_WHAT IS NEEDED_
The answer must be an exact copy of the lines from the one with "Viewport: 846px width, 647px" to the last line of the entries below, both included, and must contain no pictures.

_Stored data entries_
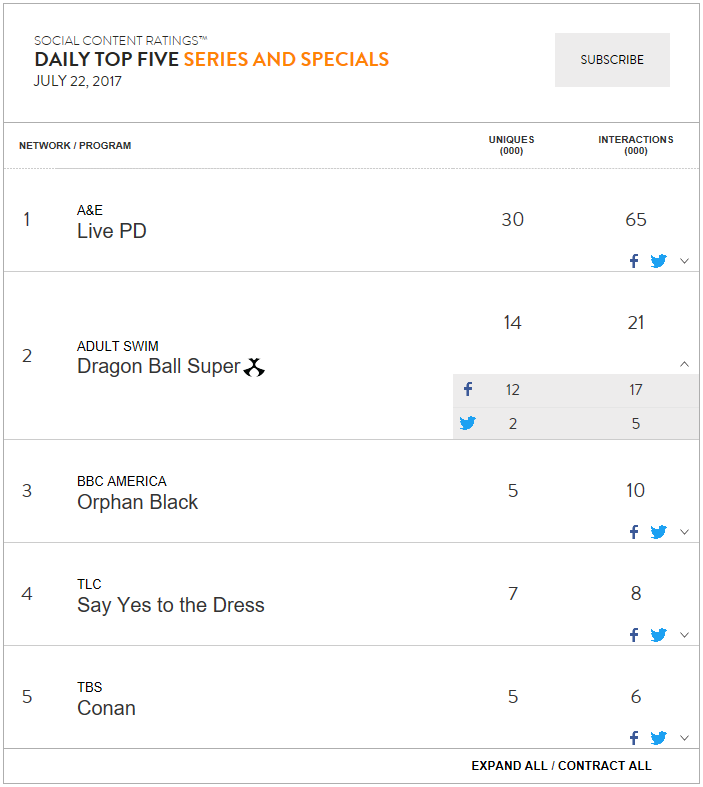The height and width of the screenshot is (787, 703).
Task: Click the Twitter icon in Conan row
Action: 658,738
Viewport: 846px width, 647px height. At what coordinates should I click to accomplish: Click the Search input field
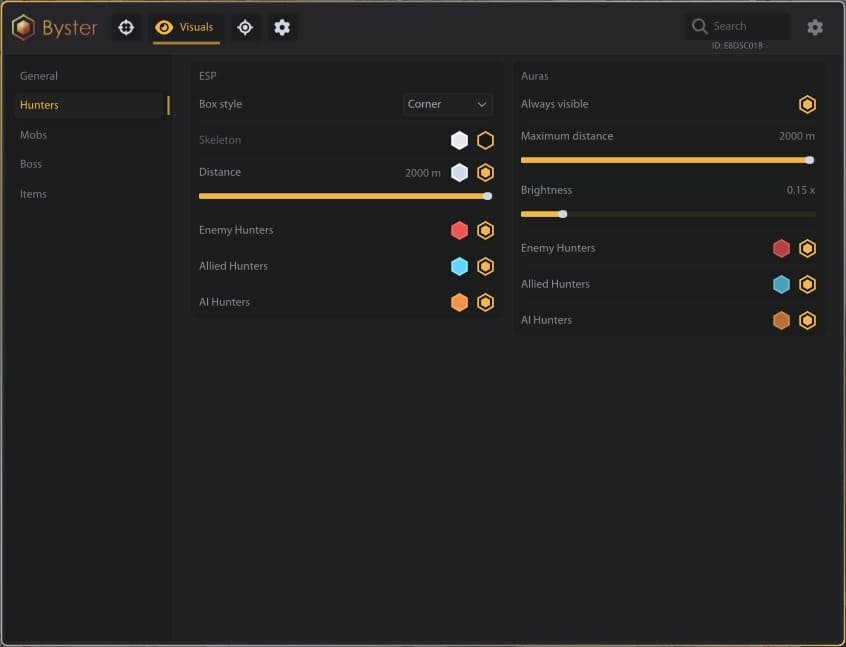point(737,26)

_RESULT_
Viewport: 846px width, 647px height. At what coordinates should I click to accomplish: Click the Search input field
point(737,26)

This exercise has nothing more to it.